Dengan demikian ilmu ekonomi Islam tidak hanya berbicara tentang bagaimana perilaku
manusia ekonomi itu (economic man) dalam lapangan ekonomi, tetapi juga bagaimana suatu
disiplin normatif dapat diimplementasikan dan diinjeksikan ke dalam diri manusia ekonomi
itu sehingga sasaran yang hendak diinginkan Islam dalam bidang ekonomi dapat diwujudkan.
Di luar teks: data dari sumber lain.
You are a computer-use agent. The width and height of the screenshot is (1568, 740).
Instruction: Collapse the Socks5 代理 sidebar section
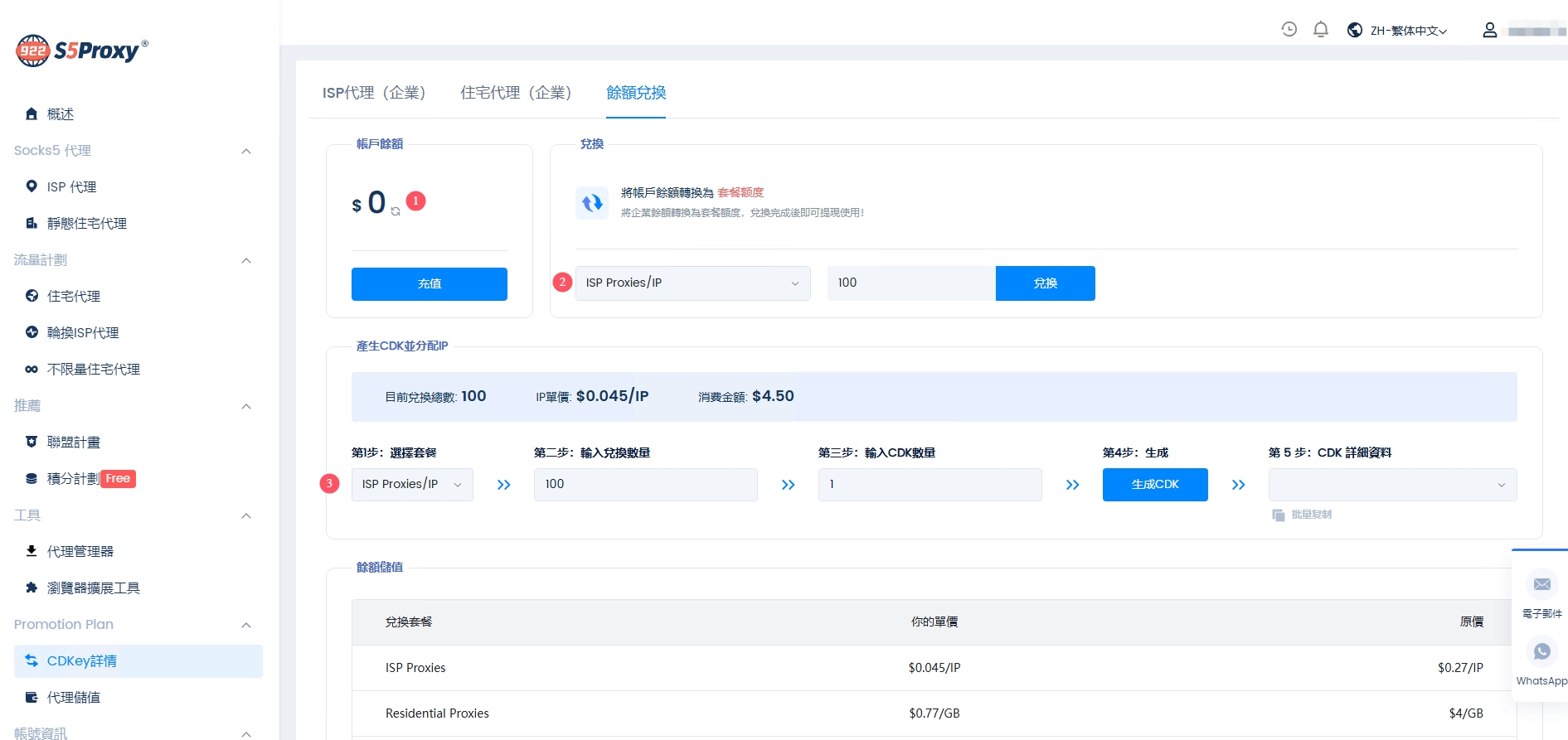(x=246, y=151)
Pola perilaku manusia ekonomi dalam paradigma ilmu ekonomi konvensional akan berbeda
dari pola perilaku manusia Muslim tidak saja dalam bidang ekonomi, melainkan juga di
seluruh bidang. Ini suatu realitas.
Ketiga, karena citranya yang demikian itulah maka dalam kerangka kerja ini terdapat peran
kebijakan dari sektor pemerintah terhadap perilaku manusia agar tetap berada pada arah
realisasi dan pemenuhan akan nilai-nilai tersebut. Hal ini menjadikan lingkup kajian ilmu
ekonomi Islam lebih luas dan komprehensif. Lebih komprehensif karena ia bukan hanya
berbicara tentang motif tetapi juga perilaku, lembaga dan kebijakan. Ia memperlajari perilaku
manusia seperti apa adanya, namun ia juga memiliki suatu visi tertentu di masa yang akan
datang di mana perilaku manusia harus diarahkan kepadanya. Pendekatan demikian
merupakan ciri menonjol dari ilmu ekonomi Islam.
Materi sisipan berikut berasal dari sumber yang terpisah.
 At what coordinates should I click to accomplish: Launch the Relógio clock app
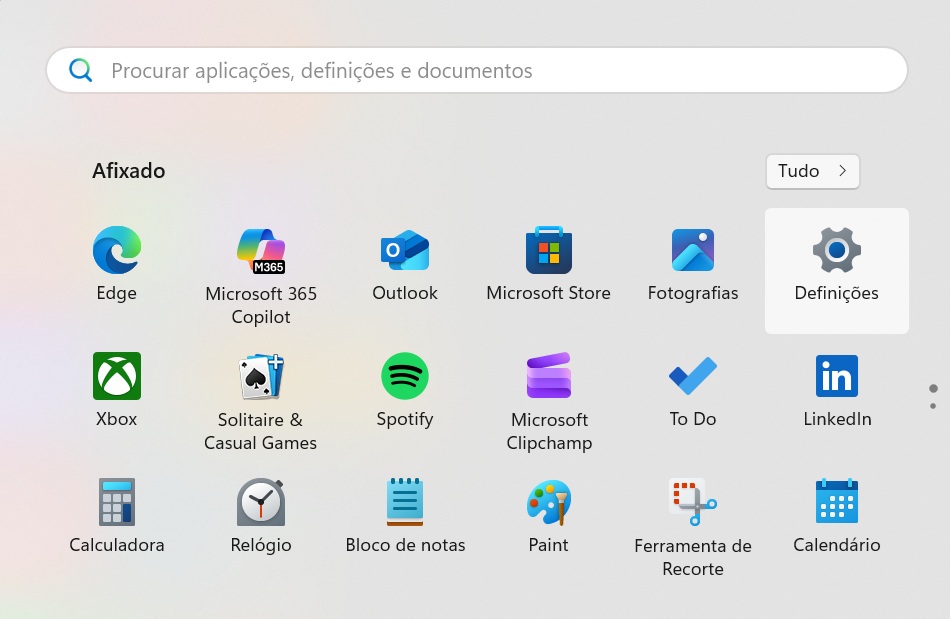point(261,503)
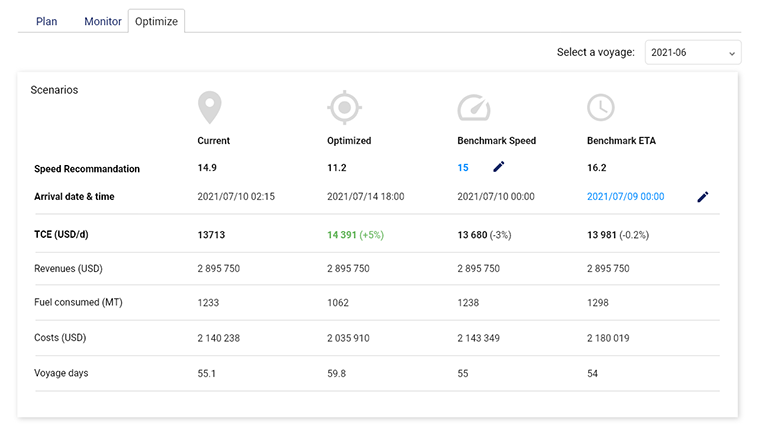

Bila kita mempelajari ajaran-ajaran Islam di bidang ini, kita dapat menyimpulkan beberapa
poin yang sangat penting sebagai petunjuk untuk membangun disiplin ini. Pertama, Islam
memberikan petunjuk kepada kita tentang adanya seperangkat tujuan dan nilai-nilai dalam
kehidupan perekonomian. Kedua, Islam memberikan kepada kita sikap psikogis dan satu
sprektrum yang mengandung motif-motif dan insentif. Islam juga memasok prinsip-prinsip
hubungan perekonomian. Pokok-pokok petunjuk di atas merupakan hasil inferensi yang kita
petik dari ruh ajaran Islam.
Dengan demikian ekonomi, bagi umat Islam, merupakan salah satu bagian dari sistem
ideologi dan etika Islam. Sebagai suatu ajaran dari keseluruhan suatu bangunan, ia jelas
memiliki ciri-ciri yang menonjol akan tetapi ia tidak bisa berdiri sendiri. Ia hanya dapat
berjalan optimal jika keseluruhan sistem berjalan ke arah yang satu. Karena itu Islamisasi
ekonomi hanya mungkin terjadi secara efektif dan komprehensif jikalau hal itu dibarengi
dengan Islamisasi di bidang-bidang kehidupan yang lain. Hanya dengan cara seperi inilah
maka rahmat Islam akan dapat dirasakan tidak saja baik kaum Muslimin sendiri melainkan
juga bagi seluruh manusia dan makhluk lain di jagat raya.Wallahu alam bish-showab.